Task instructions:
Your answer is to be the exact text of the lines from the one containing "Viewport: 1069px width, 600px" through the final line of the entries, restated in full, with pictures omitted.

Entries shown:
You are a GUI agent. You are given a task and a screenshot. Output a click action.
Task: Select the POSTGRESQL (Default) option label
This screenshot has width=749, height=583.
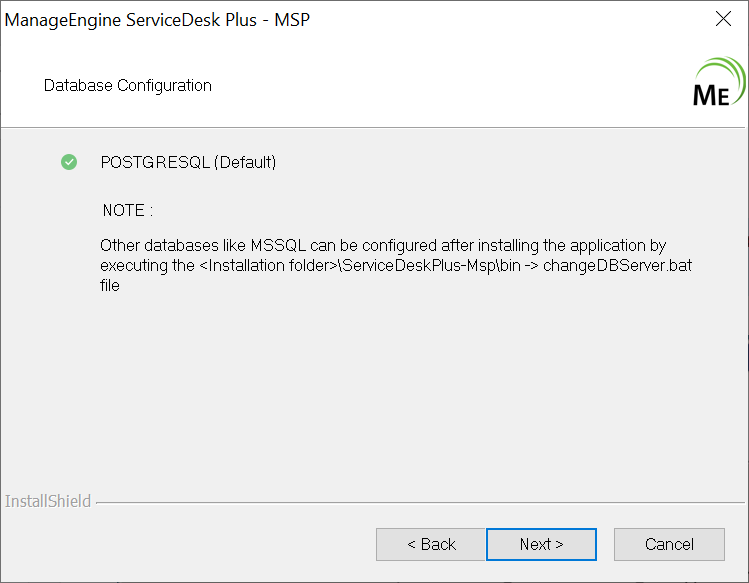point(188,162)
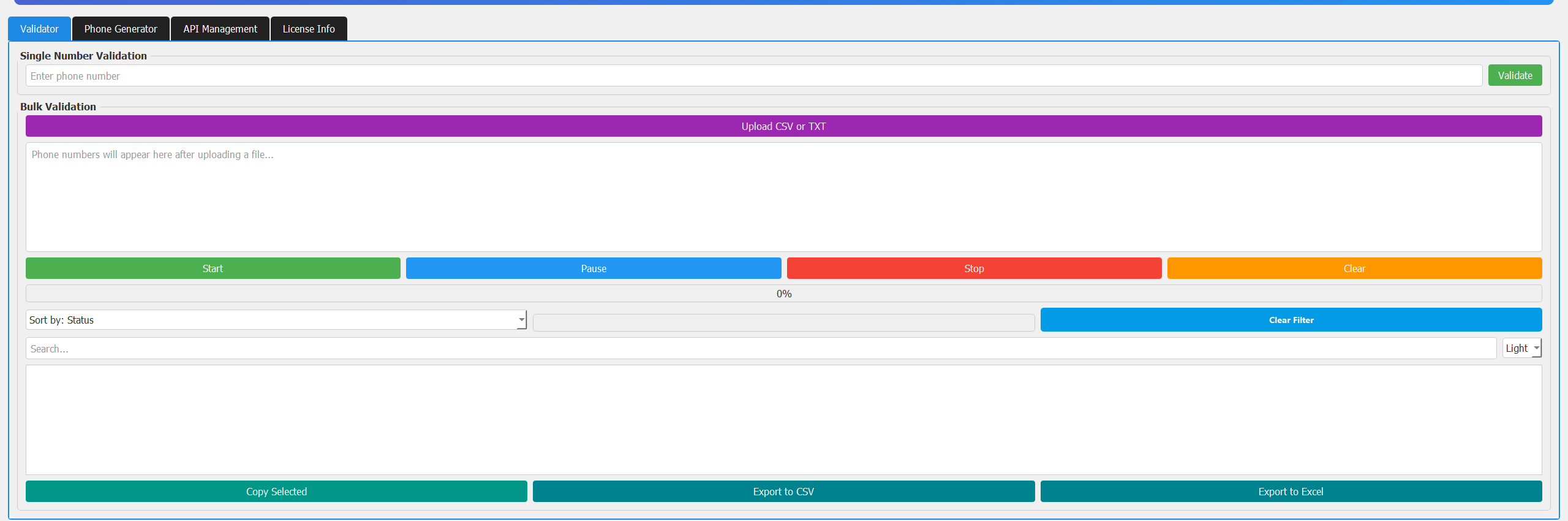This screenshot has height=521, width=1568.
Task: Click the bulk phone numbers text area
Action: tap(783, 197)
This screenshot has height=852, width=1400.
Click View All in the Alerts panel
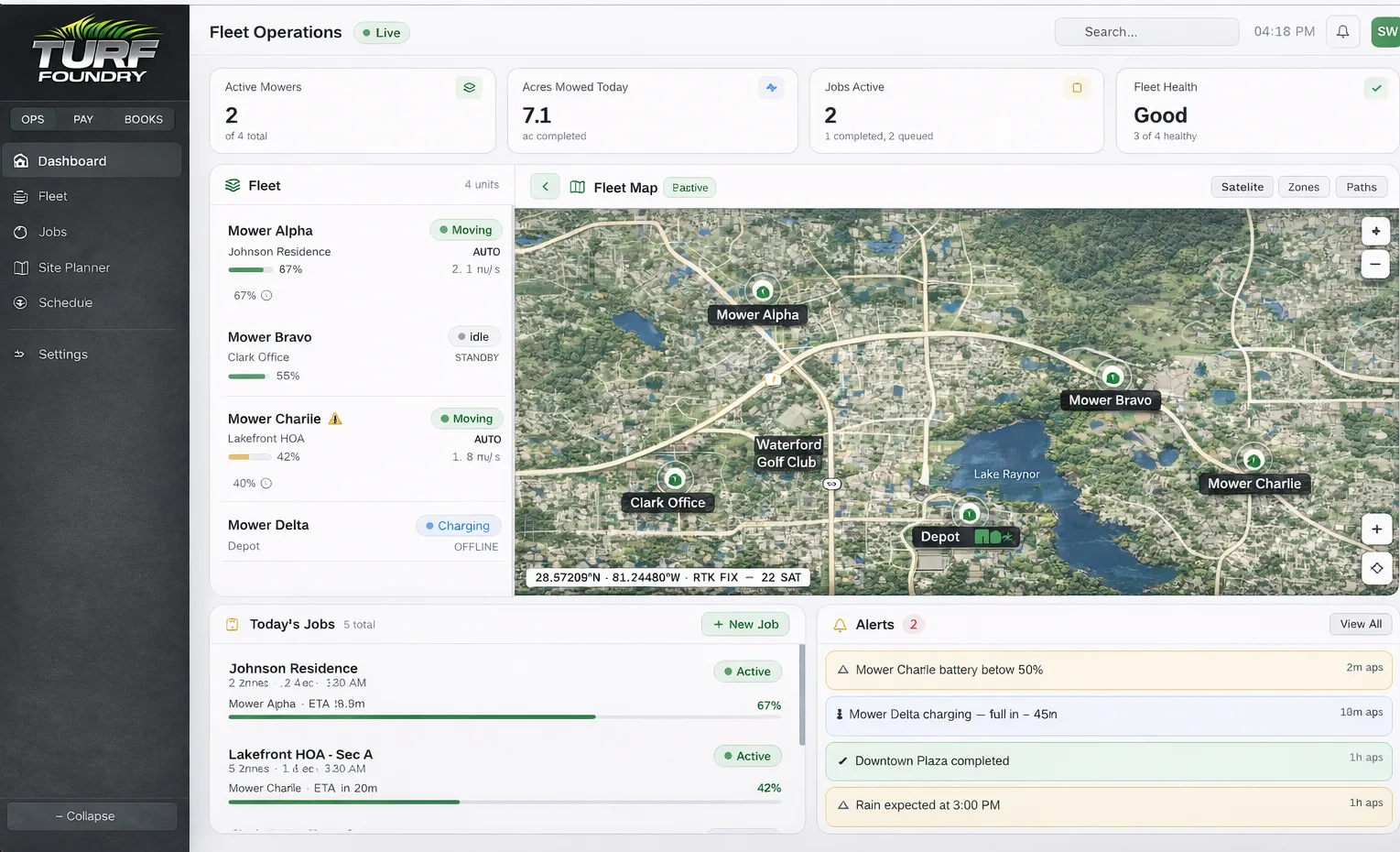pos(1361,624)
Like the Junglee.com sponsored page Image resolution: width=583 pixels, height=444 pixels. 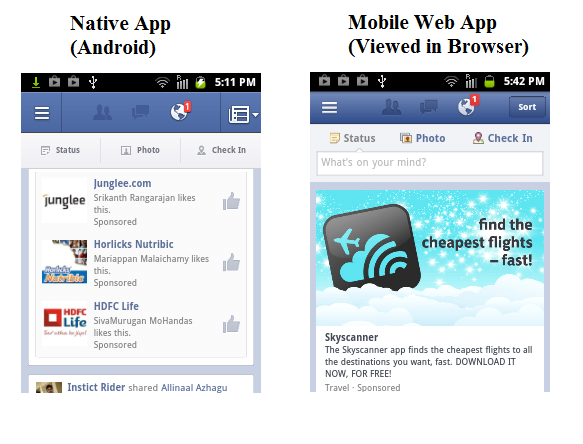(231, 201)
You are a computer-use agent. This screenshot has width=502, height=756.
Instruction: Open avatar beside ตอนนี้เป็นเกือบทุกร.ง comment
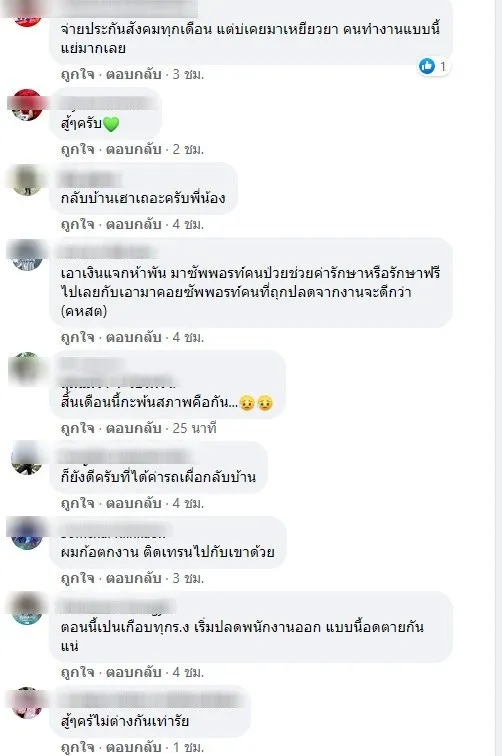27,608
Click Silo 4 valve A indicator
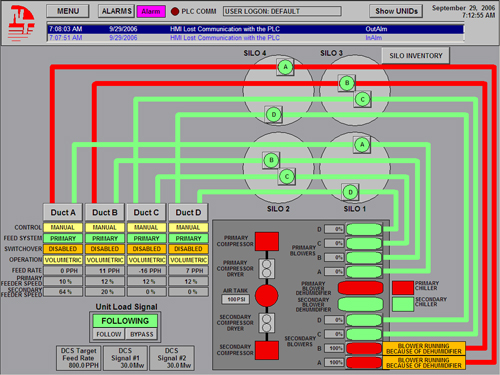This screenshot has width=500, height=375. [285, 67]
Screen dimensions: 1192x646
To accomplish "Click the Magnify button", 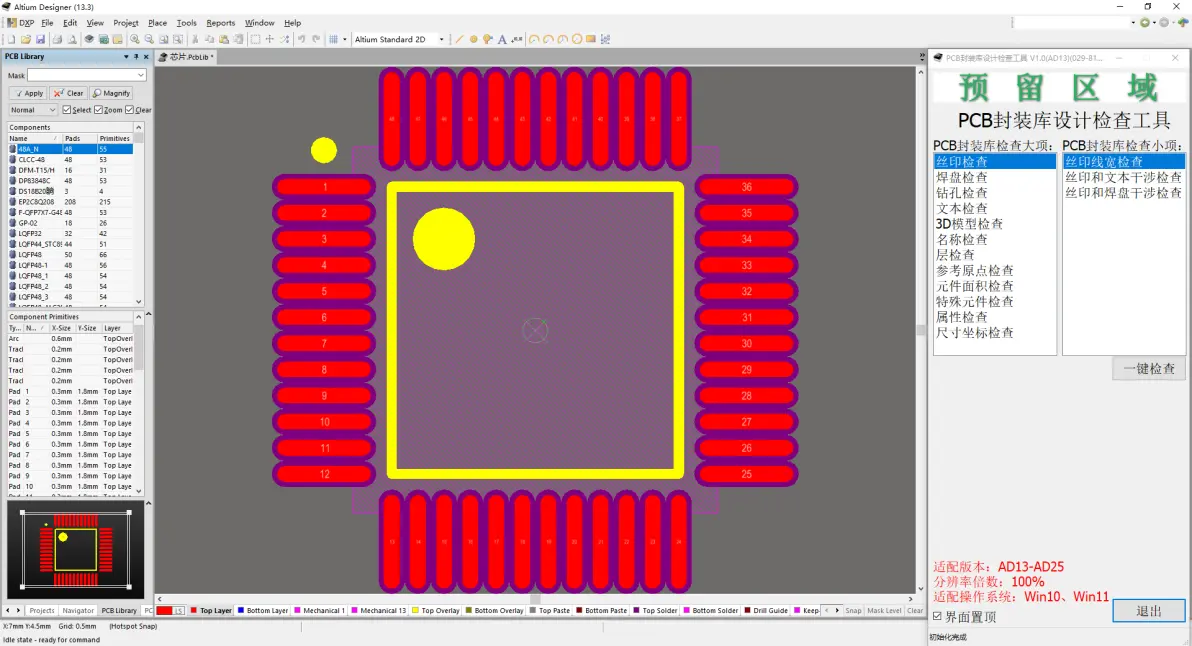I will 112,93.
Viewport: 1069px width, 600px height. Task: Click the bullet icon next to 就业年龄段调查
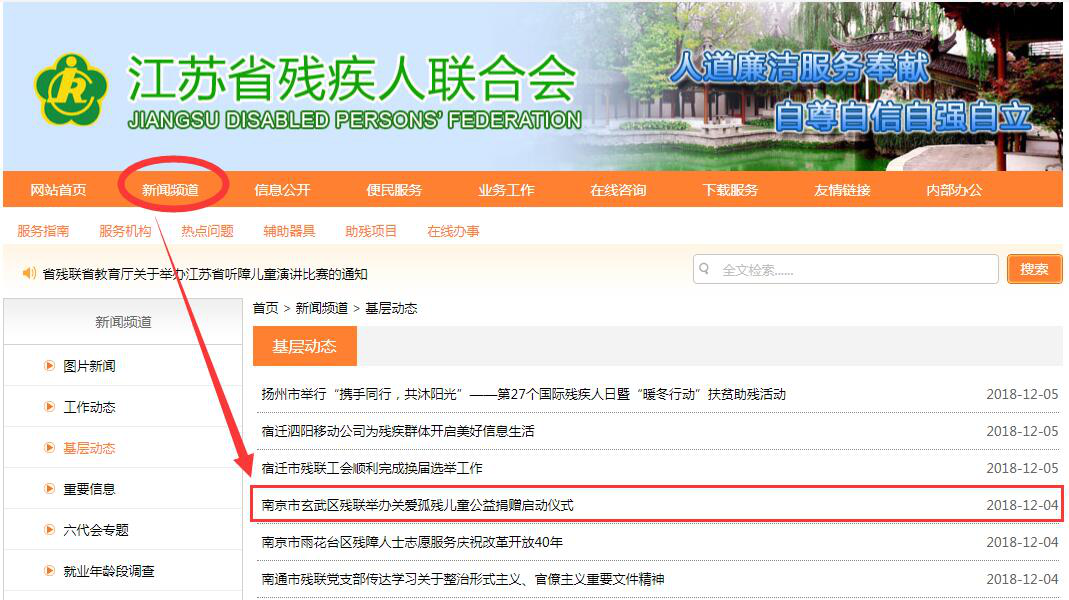tap(49, 571)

Task answer:
Viewport: 1069px width, 600px height. Task: Click the bullet icon next to 就业年龄段调查
tap(49, 571)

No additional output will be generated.